Please reproduce each of the following entries exactly.

[[ Supplied records open ]]

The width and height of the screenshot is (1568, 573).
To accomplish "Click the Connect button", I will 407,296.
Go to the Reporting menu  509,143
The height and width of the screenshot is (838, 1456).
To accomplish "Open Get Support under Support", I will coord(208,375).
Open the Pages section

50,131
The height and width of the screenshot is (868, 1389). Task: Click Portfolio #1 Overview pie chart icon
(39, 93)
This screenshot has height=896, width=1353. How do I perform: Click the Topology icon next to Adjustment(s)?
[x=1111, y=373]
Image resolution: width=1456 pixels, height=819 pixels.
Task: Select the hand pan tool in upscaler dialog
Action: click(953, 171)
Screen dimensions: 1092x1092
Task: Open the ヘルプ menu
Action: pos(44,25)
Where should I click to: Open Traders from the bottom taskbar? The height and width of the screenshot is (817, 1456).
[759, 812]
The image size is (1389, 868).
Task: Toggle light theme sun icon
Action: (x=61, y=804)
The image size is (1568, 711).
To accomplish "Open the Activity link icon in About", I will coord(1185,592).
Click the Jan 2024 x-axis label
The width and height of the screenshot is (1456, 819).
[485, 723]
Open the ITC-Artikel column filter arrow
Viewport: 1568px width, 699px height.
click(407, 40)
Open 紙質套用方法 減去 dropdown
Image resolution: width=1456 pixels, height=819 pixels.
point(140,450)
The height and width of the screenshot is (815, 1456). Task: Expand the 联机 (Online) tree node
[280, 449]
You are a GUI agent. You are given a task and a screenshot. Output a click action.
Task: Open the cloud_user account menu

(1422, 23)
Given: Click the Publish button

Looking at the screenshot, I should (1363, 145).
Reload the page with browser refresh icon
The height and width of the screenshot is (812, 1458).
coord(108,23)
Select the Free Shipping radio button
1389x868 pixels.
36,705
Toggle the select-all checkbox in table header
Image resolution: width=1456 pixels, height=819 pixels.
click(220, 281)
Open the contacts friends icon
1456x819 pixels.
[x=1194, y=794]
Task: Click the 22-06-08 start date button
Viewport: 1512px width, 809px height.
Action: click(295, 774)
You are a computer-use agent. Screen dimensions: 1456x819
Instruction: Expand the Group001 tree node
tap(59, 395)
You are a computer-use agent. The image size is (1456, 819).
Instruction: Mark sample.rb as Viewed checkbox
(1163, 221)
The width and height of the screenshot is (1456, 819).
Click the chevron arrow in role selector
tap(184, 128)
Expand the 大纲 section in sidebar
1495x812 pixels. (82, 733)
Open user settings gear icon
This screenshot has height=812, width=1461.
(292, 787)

[[ Supplied records closed ]]

* _The answer_
The width and height of the screenshot is (1568, 573).
To accomplish "Click the Connect button", I will 407,296.
Go to the Reporting menu  509,143
The height and width of the screenshot is (838, 1456).
To accomplish "Open Get Support under Support", I will coord(208,375).
Open the Pages section

50,131
The height and width of the screenshot is (868, 1389). Task: Click Portfolio #1 Overview pie chart icon
(39, 93)
This screenshot has height=896, width=1353. How do I perform: Click the Topology icon next to Adjustment(s)?
[x=1111, y=373]
Image resolution: width=1456 pixels, height=819 pixels.
Task: Select the hand pan tool in upscaler dialog
Action: click(953, 171)
Screen dimensions: 1092x1092
Task: Open the ヘルプ menu
Action: pos(44,25)
Where should I click to: Open Traders from the bottom taskbar? The height and width of the screenshot is (817, 1456).
[759, 812]
The image size is (1389, 868).
Task: Toggle light theme sun icon
Action: (x=61, y=804)
The image size is (1568, 711).
To accomplish "Open the Activity link icon in About", I will coord(1185,592).
Click the Jan 2024 x-axis label
The width and height of the screenshot is (1456, 819).
[485, 723]
Open the ITC-Artikel column filter arrow
Viewport: 1568px width, 699px height.
click(407, 40)
Open 紙質套用方法 減去 dropdown
Image resolution: width=1456 pixels, height=819 pixels.
point(140,450)
The height and width of the screenshot is (815, 1456). Task: Expand the 联机 (Online) tree node
[280, 449]
You are a GUI agent. You are given a task and a screenshot. Output a click action.
Task: Open the cloud_user account menu

(1422, 23)
Given: Click the Publish button

Looking at the screenshot, I should (1363, 145).
Reload the page with browser refresh icon
The height and width of the screenshot is (812, 1458).
coord(108,23)
Select the Free Shipping radio button
1389x868 pixels.
36,705
Toggle the select-all checkbox in table header
Image resolution: width=1456 pixels, height=819 pixels.
click(220, 281)
Open the contacts friends icon
1456x819 pixels.
[x=1194, y=794]
Task: Click the 22-06-08 start date button
Viewport: 1512px width, 809px height.
Action: click(295, 774)
You are a computer-use agent. Screen dimensions: 1456x819
Instruction: Expand the Group001 tree node
tap(59, 395)
You are a computer-use agent. The image size is (1456, 819).
Instruction: Mark sample.rb as Viewed checkbox
(1163, 221)
The width and height of the screenshot is (1456, 819).
Click the chevron arrow in role selector
tap(184, 128)
Expand the 大纲 section in sidebar
1495x812 pixels. (82, 733)
Open user settings gear icon
This screenshot has height=812, width=1461.
(292, 787)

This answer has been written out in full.